Teachers can try walking in students’ shoes for one or two days to find out whether school schedules meet students’ educational, mental, and social needs. You will learn and understand a student’s life and make necessary changes to improve their school experience. This experiment can also help teachers understand how schools and school life affects the family of a student. The discoveries will indeed be surprising. Teachers who went through this experience stated that it was an eye-opener and wished they could get back to every class of students they had ever taught and change a minimum of ten things!
Result: They felt a lot more respect and empathy for the kids. Some said that they were simply nervous about embarking on the project, while others rejoiced in the chance to walk in their students’ shoes.
A few teachers tried out the experiment and listed their own understanding of the life of a student. The teachers arrived at the same time as the students. This was luxuriously late compared to their early mornings. The teachers also stayed up late, completing their assigned reading or math homework for the next day. Luckily, these teachers noticed everything, from how uncomfortable the classroom chairs were to the short five minutes the students get in between classes. They also noted how boring some classes were and their inability to stay focused during the entire day.

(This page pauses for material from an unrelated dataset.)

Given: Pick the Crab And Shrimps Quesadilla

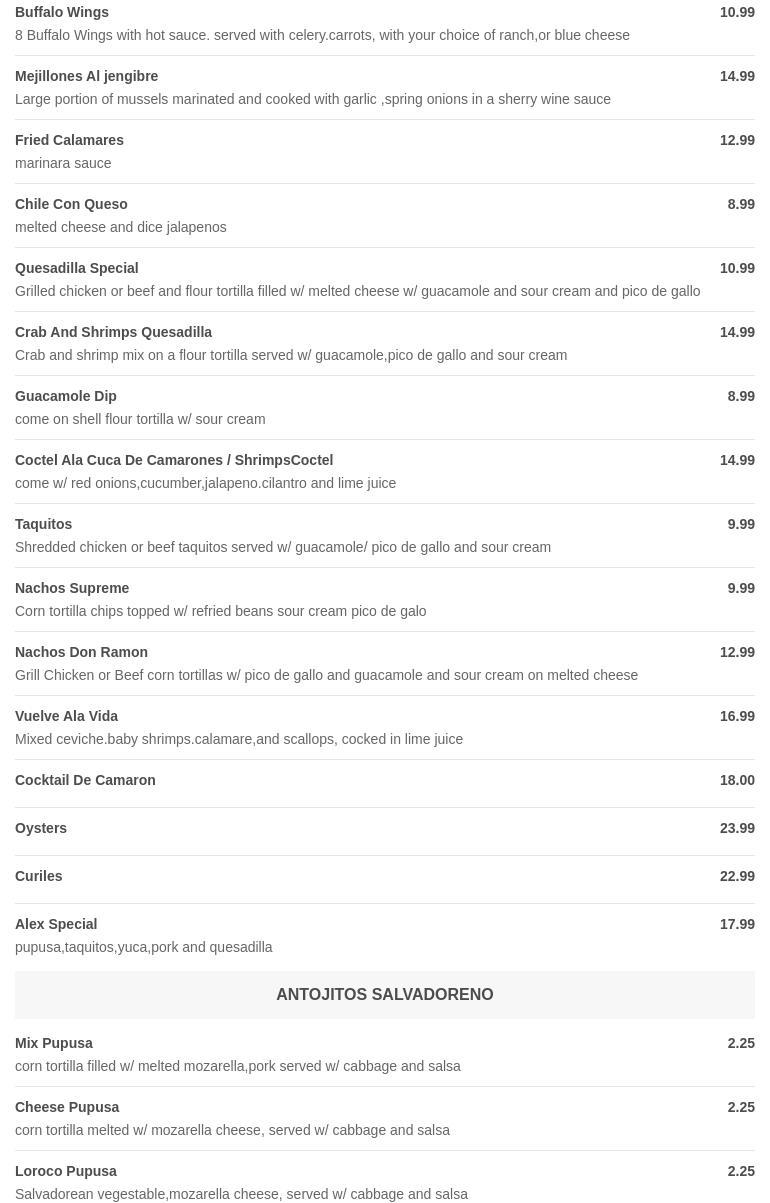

Students sit all day, and sitting is exhausting.
They were drained and not in a good, productive mood. It was icky, lethargic, and tiring. Most of them were so drained that they couldn’t do anything that involved mental effort in the evening and went to bed by 8:30.
High school students spend 90 percent of their classes passively listening to the teachers.
• A mandatory stretch halfway through the class will energize students.
• Sacrificing some content to build in a hands-on, move-around activity into every class day would be more productive than making kids sit through hour-long, sit-down discussions of the texts where most of the content goes unabsorbed.
• Offer brief, mini-lessons with engaging, assessment-for-learning-type activities following directly on their heels.
• Ask every class to start with a doubt clearing session or just general questions born of confusion from the previous night’s reading or the previous class’s discussion.
• Some teachers also believed a longer lunch was needed to break up the day to feel so stressed and frazzled by continuous activity.
Many schools have programs that allow teachers to trade places with other teachers or let students role-play as administrators. But having teachers experience school from a student’s perspective should be more common, as it helps them understand the lives of their students better and assists administrators in making the right decisions.
Teachers must get a student’s perspective and figure out how to incorporate their new insights into their classes. They focused more on physical comfort—how hard the chairs were, how heavy the backpacks are, how short the time between classes. These factors influence learning and attention.
Teachers can adjust homework and instructional pacing to accommodate student comfort. This ‘backward design’ will ensure more engagement and alertness in the students.